China Times: Paying a hefty price on beef

Taiwan editorial abstract (File 3 of a daily roundup) The legislature has reached consensus on a draft law amendment based mainly on an opposition Democratic Progressive Party (DPP) version to restrict certain beef imports from the United States, which will contravene a Taiwan-U.S. protocol signed in October.
The legislature naturally has the right to legislate, but this revision is an improper gesture in that it shows the legislature randomly dismissing an executive branch commitment to other countries.
Whether the revision truly reflects the public will is unknown, but it could be seen as an irresponsible and rash decision that could damage Taiwan's image internationally.
The question of the safety of imported U.S. beef should be left to scientific tests, not by a policy that panders to the populace. If local people do not want to eat U.S. beef, no-one can force them to buy it.

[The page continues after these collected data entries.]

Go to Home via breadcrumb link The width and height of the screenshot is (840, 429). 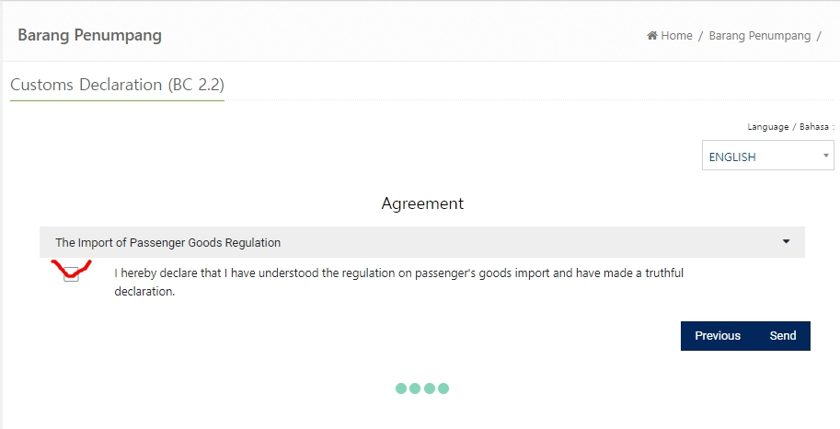point(676,35)
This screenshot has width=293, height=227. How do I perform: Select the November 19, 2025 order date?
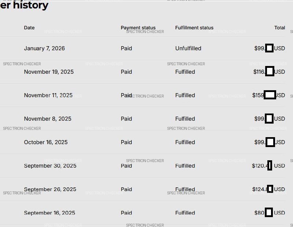tap(49, 72)
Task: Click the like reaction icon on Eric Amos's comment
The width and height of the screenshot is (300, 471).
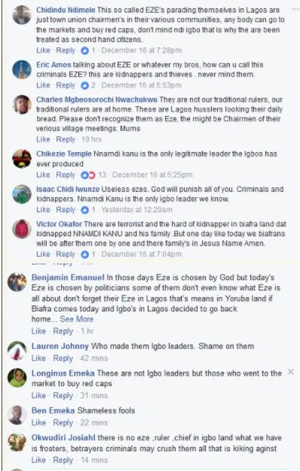Action: click(84, 86)
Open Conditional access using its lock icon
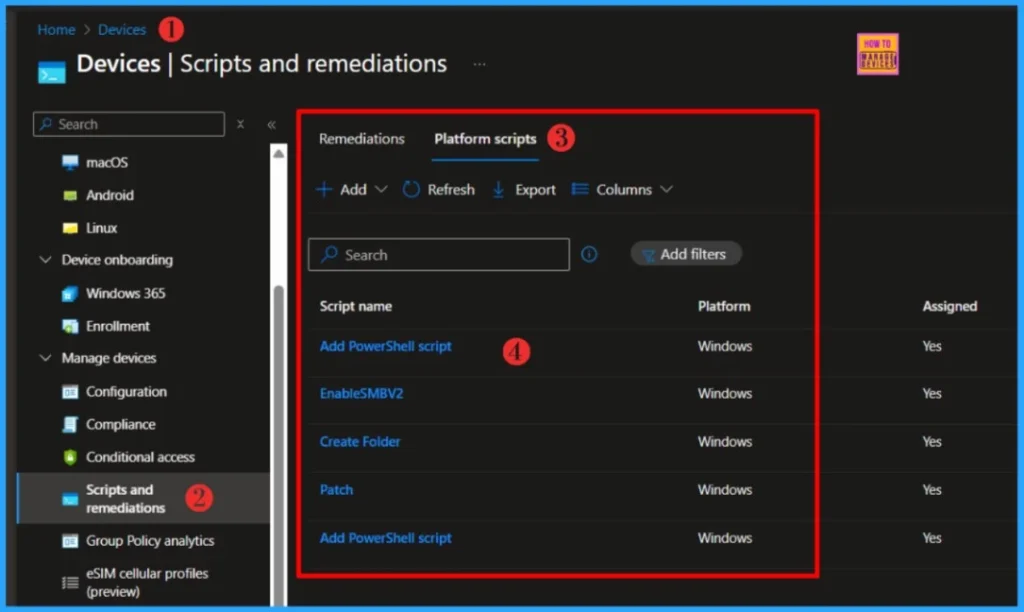1024x612 pixels. [72, 457]
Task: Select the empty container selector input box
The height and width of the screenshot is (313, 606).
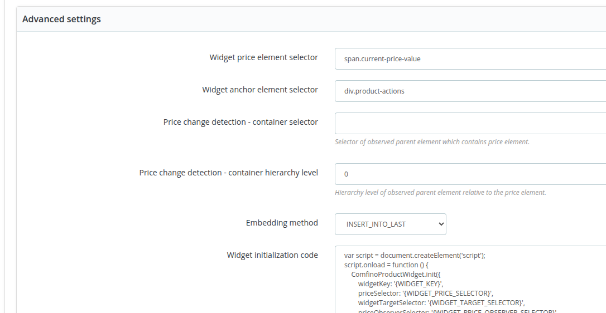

The government could also ask businesses that import and sell U.S. beef to mark the origin and tell of the perceived risks for the discretion of consumers.
The DPP's political confrontation is a political strategy and the legislators of the ruling Kuomintang (KMT) should stick to their guns and defend the executive branch's decision rather than just trying to evade the issue or smooth things over.
Some might point out the executive branch's failure to communicate with the legislature before signing the agreement, and say that President Ma Ying-jeou, who doubles as KMT chairman, should take political responsibility.
However, it would be unjust to hold Ma responsible for everything. After all, the KMT enjoys an absolute majority in the legislature, so it is up to its legislators to take the initiative to defend the policy.